I'm not but Chaz (Lilac Tortie BSH) one of the kittens from my very first litter is going with my mentor (her new owner)!

Can't wait to see how she does in her first show. If she does OK she is going to the one in Yorkshire in October too. 

This is Chaz (Havenhouse Chastity for anyone who might want to look out for her) @ 10 weeks. She's 17 weeks old today.


----------



## Biawhiska (Mar 28, 2008)

it's a good job they scrapped the rule about advertising where your cat is going :lol: She's very pretty


----------



## Wendy1969 (Jun 4, 2010)

She's beautiful. Good luck for her first show


----------



## Aurelia (Apr 29, 2010)

Biawhiska said:


> it's a good job they scrapped the rule about advertising where your cat is going :lol: She's very pretty


 There was a rule? Oops :lol: 

Yes, good job they scrapped it!

Thanks Wendy


----------



## BSH (Jul 28, 2010)

Pearls? What a posh girl!  Hope she does well, and enjoys her first show.


----------



## allison6564 (Aug 20, 2009)

My or my what a gorgous girl! Such a fantastic colour and now you've got me going again on wanting a BSH!!!! lol

I'll be there with my pet pedigree Stanley (Selkirk Variant), was also showing my Maine Coon boy but he just hasn't enjoyed his last two shows (very shy) so decided the show ring isn't for him. Hence why I've been thinking of a BSH to show along with Stanley.
I will definatly be taking a look at her.:thumbup:


----------



## Aurelia (Apr 29, 2010)

Thanks BSH 

Allison, good luck! and if you see my little lovely tell her Mummy number 1 & 2 said hello


----------



## princessa rags (Apr 30, 2010)

Aurelia said:


> Thanks BSH
> 
> Allison, good luck! and if you see my little lovely tell her Mummy number 1 & 2 said hello


hi jo chas is a beauty i like the lilac torties in the bsh...im going to the yorkshire cat show with bex and emma...im taking chey but im not looking forward to it ive got some tamein to do with her getting her used to being in a carrier ...she does nothing but meow.... lol but other than that i think she will do ok have u ever thought of showing your girls


----------



## Aurelia (Apr 29, 2010)

princessa rags said:


> hi jo chas is a beauty i like the lilac torties in the bsh...im going to the yorkshire cat show with bex and emma...im taking chey but im not looking forward to it ive got some tamein to do with her getting her used to being in a carrier ...she does nothing but meow.... lol but other than that i think she will do ok have u ever thought of showing your girls


Hiya 

Have you seen Chaz in the flesh then?
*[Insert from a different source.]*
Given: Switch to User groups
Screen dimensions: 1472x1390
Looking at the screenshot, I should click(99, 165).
I bet you'll have a great time with Bex and Em  We do want to try showing one day, but at the moment it's not something I can do I don't think. Maybe next year!
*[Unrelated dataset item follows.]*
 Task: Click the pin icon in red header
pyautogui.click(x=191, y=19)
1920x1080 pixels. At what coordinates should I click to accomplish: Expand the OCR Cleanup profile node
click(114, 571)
Have you tried popping Chey in the carrier when she is very sleepy to get her used to it?


----------



## carolmanycats (May 18, 2009)

We'll be there with 4!!!!


----------



## princessa rags (Apr 30, 2010)

no i havent seen her in the flesh yet..lol chey is never sleepy lol..she is a little devil..yesterday i took her to work with me ...to get ger used to the car and the carrier and being handled by strangers..it wasnt to bad but i still keep having these nightmares that the judges will kick me out the show lol


----------



## Aurelia (Apr 29, 2010)

Well you've got a few weeks to go, I'm sure you'll crack her tough exterior in that time


----------



## princessa rags (Apr 30, 2010)

i hope so lol she has been out side in my cat house today and havent heard a peek out of her so i might be getting there lol


----------



## Soupie (Sep 2, 2008)

:thumbup: Good luck everyone - I'm on my holibags then so look forward to reading all the news when I get back!


----------



## Alansw8 (May 25, 2008)

I am going with a friend who is showing Mona's daughter going for her 2nd cc and also her new maine coone boy


----------



## Aurelia (Apr 29, 2010)

Oooh not long now 

Alan Mona's daughter is gorgeous!


----------



## Alansw8 (May 25, 2008)

Cheers Aurelia

She is nice but not as nice as her mum as mona has the girly look about her.


----------